Presidente: COGNOME NOME COGNOME
Relatore: COGNOME
Data pubblicazione: 24/02/2025
ORDINANZA
sul ricorso iscritto al n. 13895/2023 R.G. proposto da COMUNE DI PALAZZOLO SULL’OGLIO, in persona del Sindaco p.t., rappresentato e difeso dall’Avv. NOME COGNOME con domicilio eletto in Roma, INDIRIZZO;
-ricorrente –
contro
MINISTERO DELL’INTERNO e MINISTERO DELL’ECONOMIA E DELLE FINANZE, in persona dei Ministri p.t., rappresentati e difesi dall’Avvocatura generale dello Stato, con domicilio legale in Roma, INDIRIZZO
-controricorrenti e ricorrenti incidentali – avverso la sentenza della Corte d’appello di Brescia n. 1473/22, depositata il 12 dicembre 2022.
Udita la relazione svolta nella camera di consiglio del 22 ottobre 2024 dal Consigliere NOME COGNOME
FATTI DI CAUSA
Il Comune di Palazzolo sull’Oglio convenne in giudizio il Ministero dell’interno e il Ministero dell’economia e delle finanze, per sentirli condannare al pagamento della somma di Euro 142.133,64, dovuta a titolo di compensazione per i minori introiti dell’ICI relativi agli anni compresi tra il 2001 e il 2009, ai sensi dell’art. 64 della legge 23 dicembre 2000, n. 388, ed il subordine al risarcimento del danno.

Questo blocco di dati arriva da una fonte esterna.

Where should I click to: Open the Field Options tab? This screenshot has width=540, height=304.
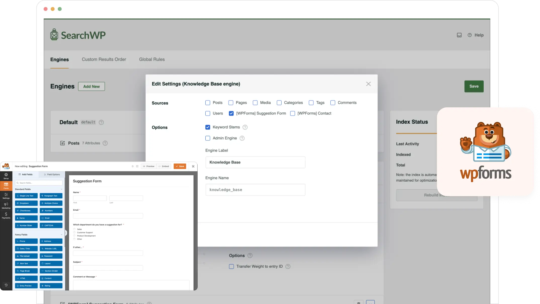(52, 174)
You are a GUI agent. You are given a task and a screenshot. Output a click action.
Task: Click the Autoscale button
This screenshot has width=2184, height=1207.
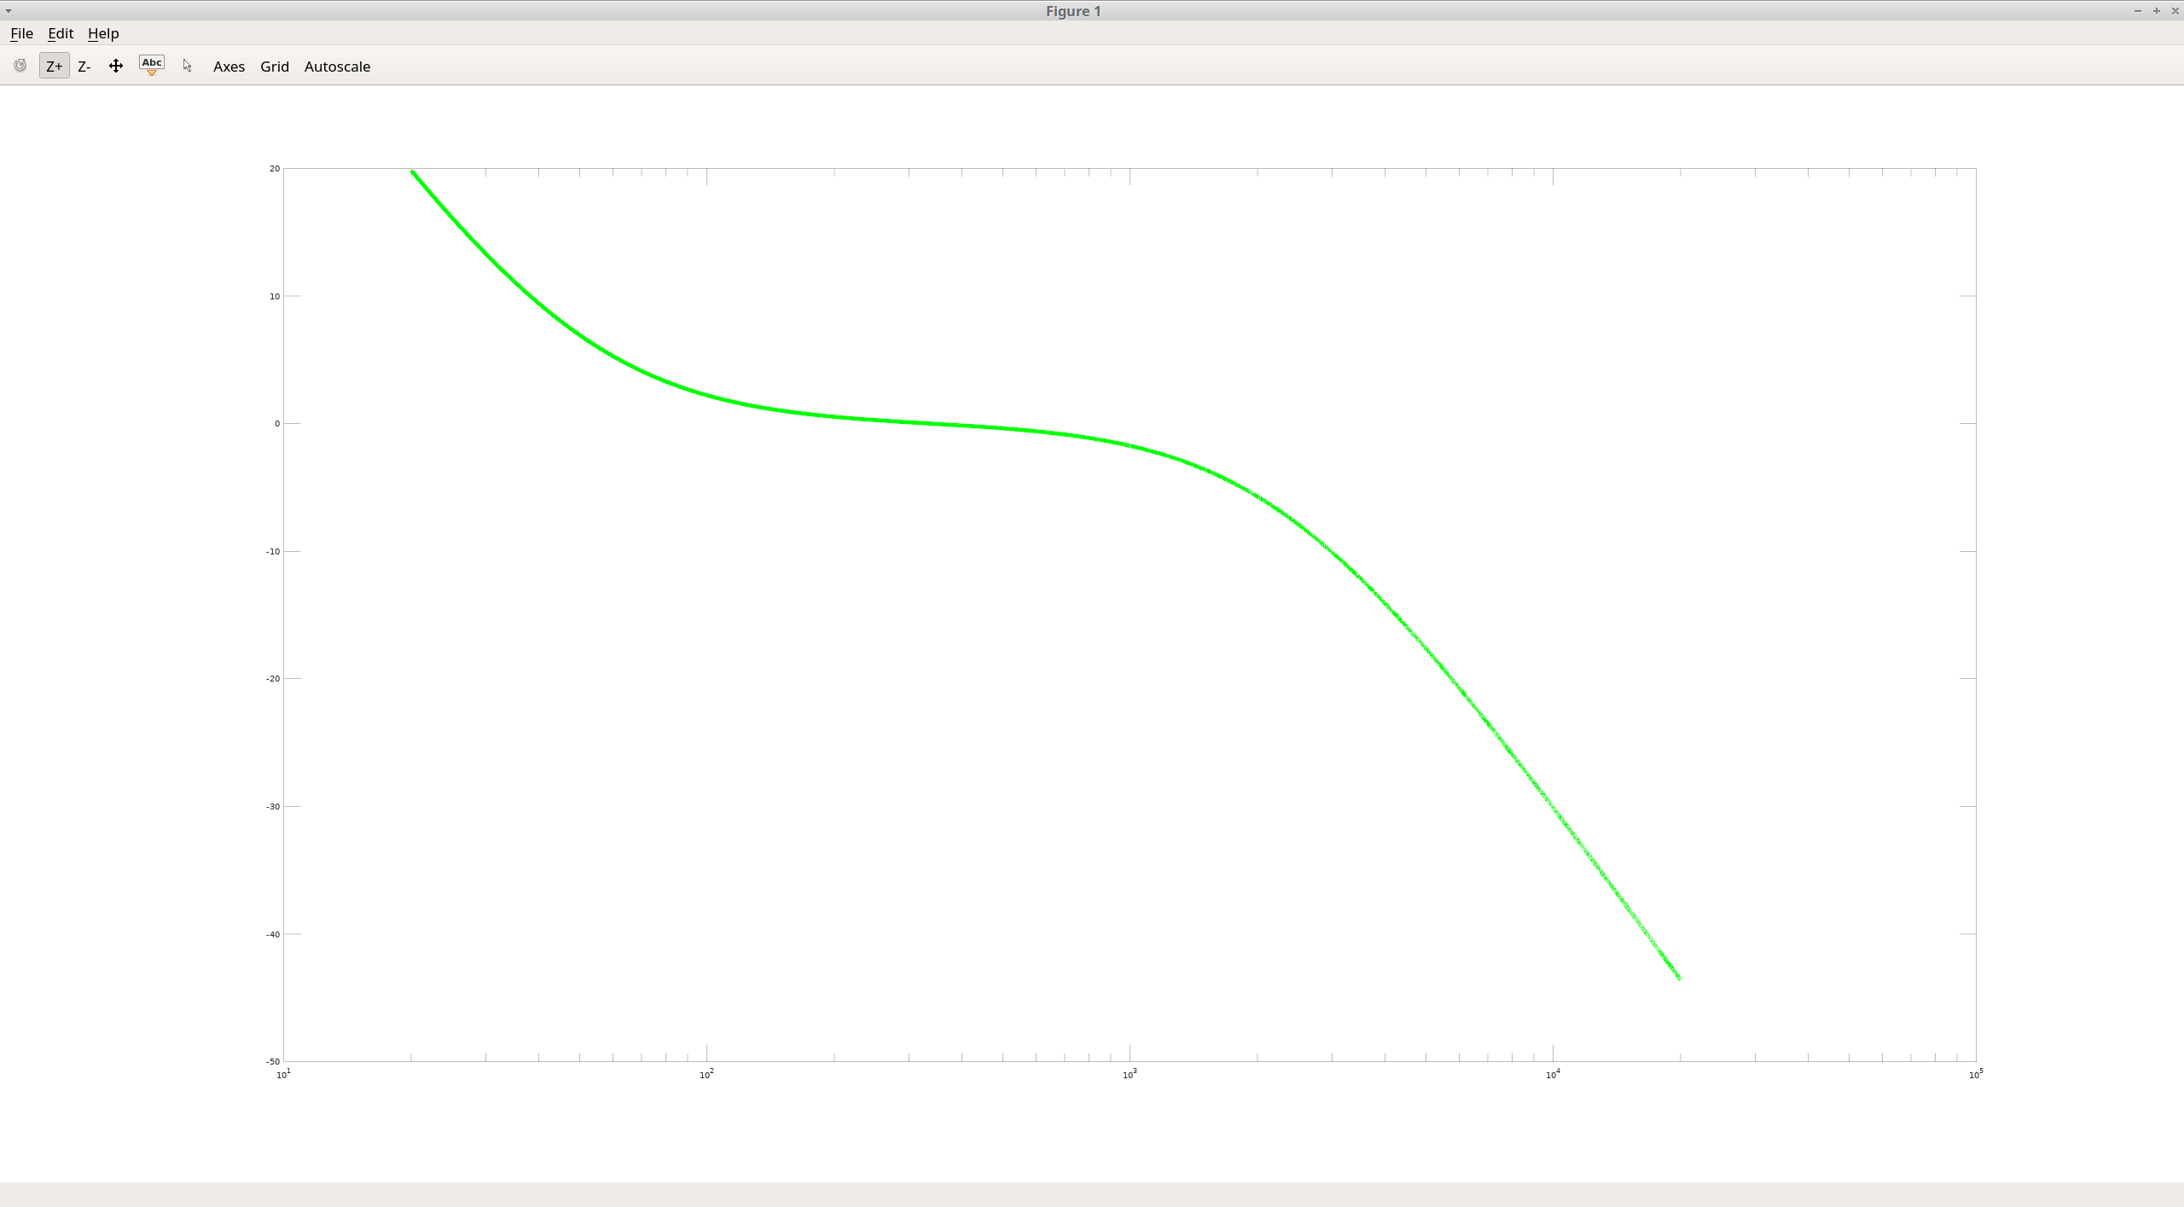pyautogui.click(x=337, y=66)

Si costituirono i Ministeri ed eccepirono la prescrizione e l’infondatezza della domanda, chiedendo in via riconvenzionale la condanna del Comune al pagamento della somma di Euro 172.085,52, a titolo di restituzione delle somme erogate in assenza della dichiarazione prescritta dal d.m. 1° luglio 2002, n. 197, detratti gl’importi già recuperati o non corrisposti.
1.1. Con sentenza del 7 ottobre 2021, il Tribunale di Brescia accolse la domanda principale e rigettò quella riconvenzionale, condannando i Ministeri al pagamento della somma di Euro 142.133,64, oltre interessi legali.

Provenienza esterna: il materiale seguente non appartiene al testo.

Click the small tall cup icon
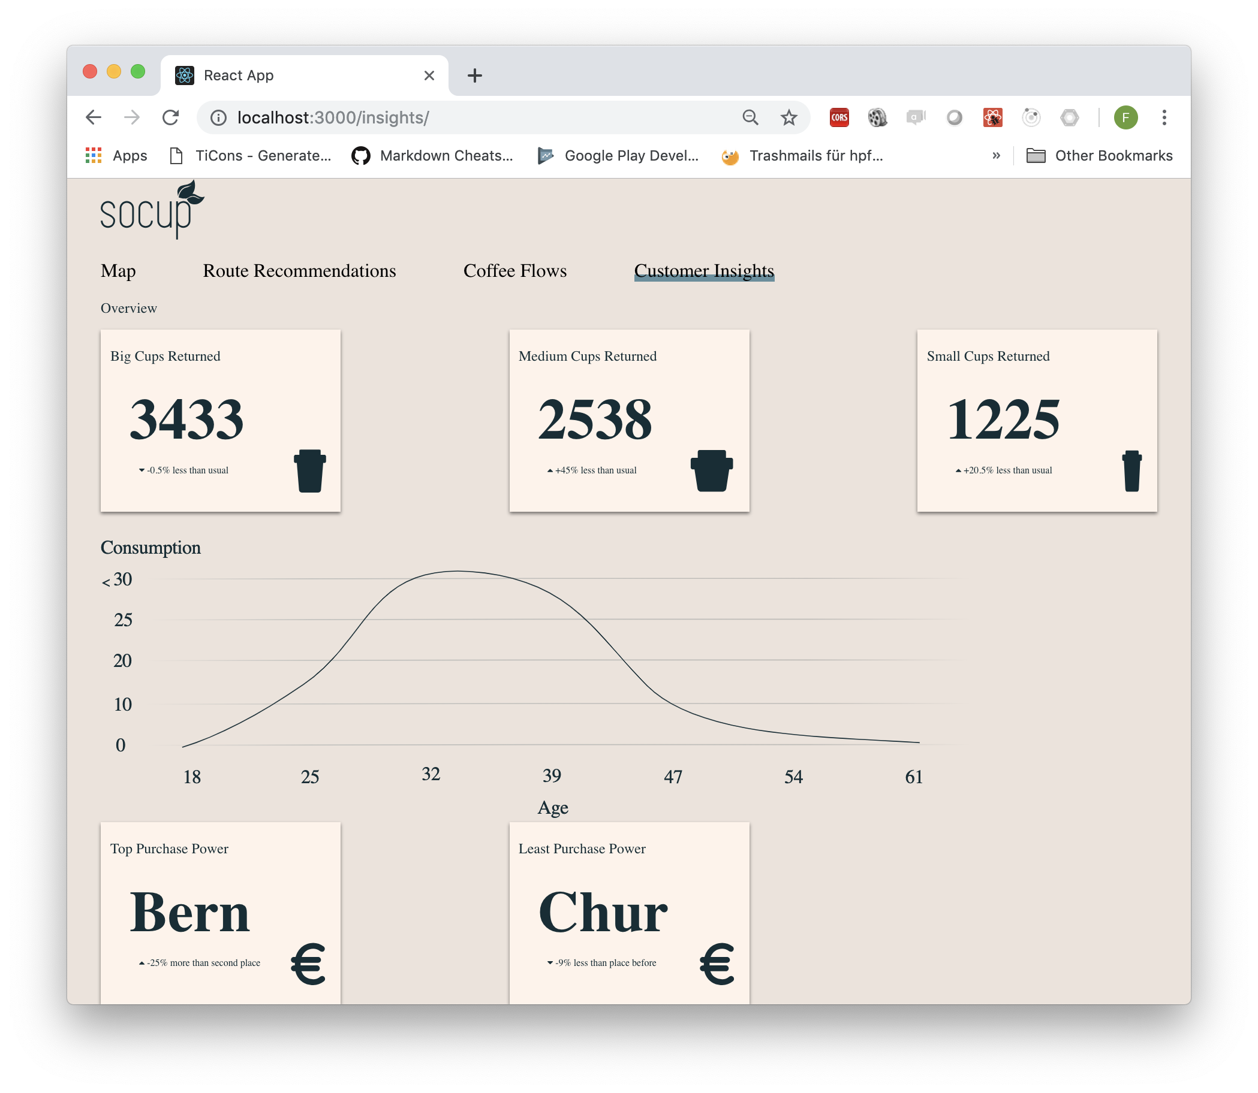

L’impugnazione proposta dai Ministeri è stata parzialmente accolta dalla Corte d’appello di Brescia, che con sentenza del 12 dicembre 2022 ha rideterminato la somma dovuta al Comune in Euro 3.399,26, oltre interessi.
Premesso che la ratio della disciplina introdotta dall’art. 64 della legge 388 del 2000 consisteva nel compensare la riduzione del gettito dell’ICI determinata dal passaggio dalla modalità di calcolo della base imponibile degli immobili classificati nel gruppo catastale D parametrata sul valore contabile a quella modulata sulla rendita catastale, la Corte ha osservato che la perdita subìta dai Comuni per effetto di tale riduzione non era limitata all’anno in cui aveva avuto luogo il predetto passaggio, ma era destinata a ripetersi anche negli anni successivi, per i quali si poneva dunque la questione dell’individuazione degl’immobili di categoria D rilevanti ai fini del superamento della soglia cui la norma in esame subordinava l’insorgenza del diritto ai trasferimenti. Rilevato che l’art. 64 della legge n. 388 del 2000 e l’art. 2 del d.m. n. 197 del 2002, nel menzionare i minori introiti derivanti dall’autodeterminazione provvisoria delle rendite, non distinguevano a seconda degli anni di passaggio a tale modalità di calcolo, coerentemente con la considerazione complessiva di
tali introiti dal punto di vista contabile, ha ritenuto infondata la tesi sostenuta dai Ministeri, secondo cui il decremento del gettito doveva essere valutato per ciascun anno al netto delle perdite già attestate nell’anno precedente: ha osservato infatti che il riferimento ai singoli bilanci di previsione trovava giustificazione nel calcolo dell’ICI su base annuale e nella corrispondente cadenza delle attestazioni, mentre quello ai singoli fabbricati era giustificato dal fatto che la base imponibile complessiva era costituita dalla sommatoria dei dati relativi alle singole unità. Ha aggiunto che il consolidamento dei trasferimenti erariali, previsto dall’art. 3, comma secondo, del d.m. n. 197 costituiva soltanto una modalità tecnica contabile, che non escludeva l’obbligo del Comune di certificare, anche per gli anni successivi, il superamento delle soglie di legge anche per i minori introiti corrispondenti a contributi già consolidati, con la conseguenza che, in difetto di attestazione ovvero in caso di mancato raggiungimento dei parametri previsti dall’art. 64, il Comune perdeva il diritto al trasferimento a prescindere dal consolidamento pregresso. Ha ritenuto infine che tale interpretazione trovasse conferma nella circolare F.L. n. 6 del 24 dicembre 2008, rispetto alla quale i comunicati del 1° dicembre 2009 e del 23 gennaio 2009 avevano comportato un deciso mutamento d’indirizzo, non giustificato da sopravvenute disposizioni di legge.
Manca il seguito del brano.